Yayoi Kunama & others.
- mcconnellgeorgia
- Jul 28, 2016
- 2 min read
Disappointing and unrewarding..
Yayoi Kusama exhibited this Summer at the Victoria Miro gallery in North East London. I had heard a while back that she would be exhibiting in London, and I was eager to see more of her work after seeing an exhibition in Copenhagen a few summers back. I had almost forgotten about the exhibition until a massive wave of Instagram posts of large pumpkins popping up on my newsfeed prompted me to get a move on and join the bandwagon. I decided that if even the most mainstream of my Instagram followers had trekked out to North London see a few pumpkins then surely I could too!
However it was disappointing and certainly not worth the 2 hour wait. If you weren't to know what the queue was for, one could easily mistake it for a One Direction book signing joining the hype to snap a photo for their Snapchat, Instagram and Facebook. Perhaps this is now the audience Kusama is appealing to? Creating art that is both easy on the eye and 'trippy' invites a younger audience to act as her means of promoting herself through all forms of social media. Fame can sometimes destroy rather than enhance the original meaning behind art. It soon becomes just creating art for the sake of art, rather than creating art with a purpose. The '15 minutes of fame' has been replaced with a '15 second Snapchat' in our modern age.
Once I arrived at a teeny tiny entrance (which would clearly only fit teeny tiny teens), I found that after a 2 hour wait I would only get a 2 second viewing of the optical illusion of pumpkins in a mirrored box. So I did what any 'basic-bitch' would do... looked at the man holding the timer and tried to flirt my way to 3 seconds. Clearly unsuccessful at this, I went in, took my Insta-Snapchat-facebookable-tumblresque-photo in one go.. and shuffled out of the box. Behind me I looked at the queue of teenage girls with iPhones at the ready, and sighed. By shortening the length of viewing time to a few seconds, it sets people into a mad panic meaning they view the art not through their own eyes, but through a digital screen.

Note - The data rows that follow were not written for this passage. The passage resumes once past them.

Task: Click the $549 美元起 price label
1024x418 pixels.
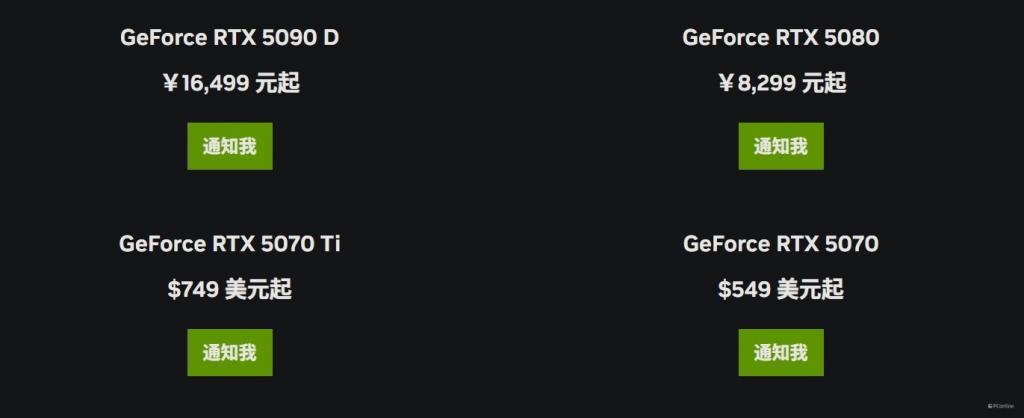Action: coord(781,289)
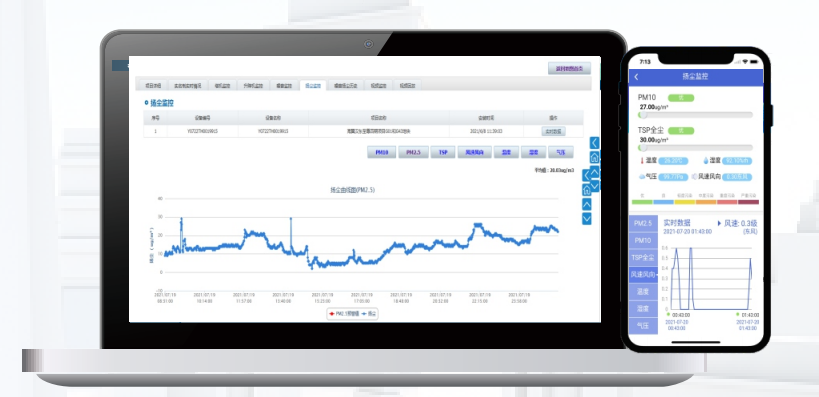This screenshot has height=397, width=819.
Task: Click the wind icon beside 风速风向 reading
Action: (x=694, y=177)
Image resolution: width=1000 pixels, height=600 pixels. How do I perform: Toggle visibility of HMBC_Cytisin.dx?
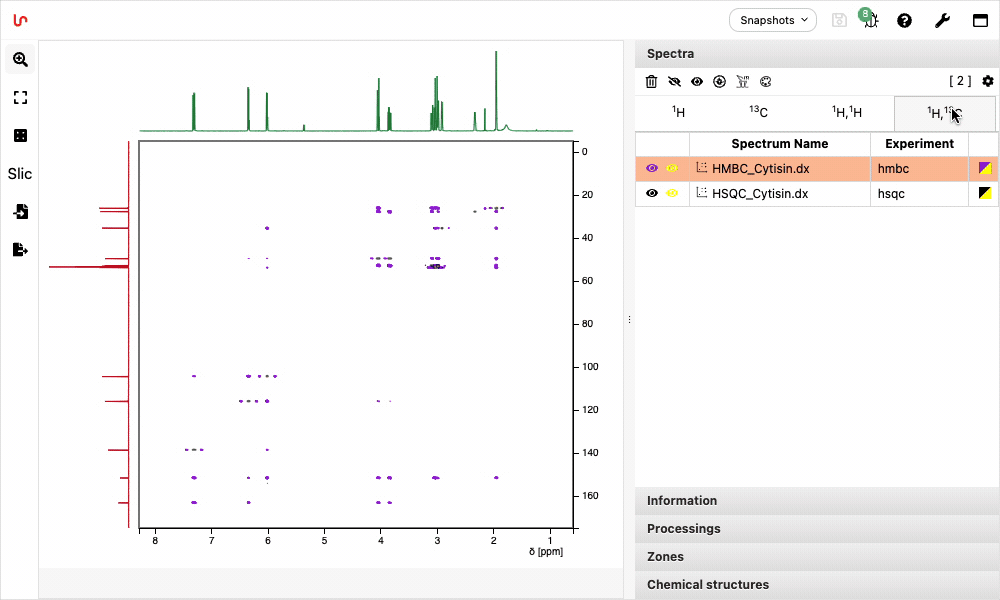(652, 168)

Surprisingly the most enjoyable part of the gallery was downstairs. And the best part.. not a soul in sight! The room was filled with installations and random pieces of linear sculptures floating around. Sure, it wasn't amazing... and I've forgotten the name of the artist... but it reminded me of the reason I love sculpture and installation; the way that it gives way for the audience to interact with the space around it. Every time someone walks up to a sculpture or installation, they will approach it in an entirely different and unique way each time. This, for me the is main purpose of creating installations or interactive art.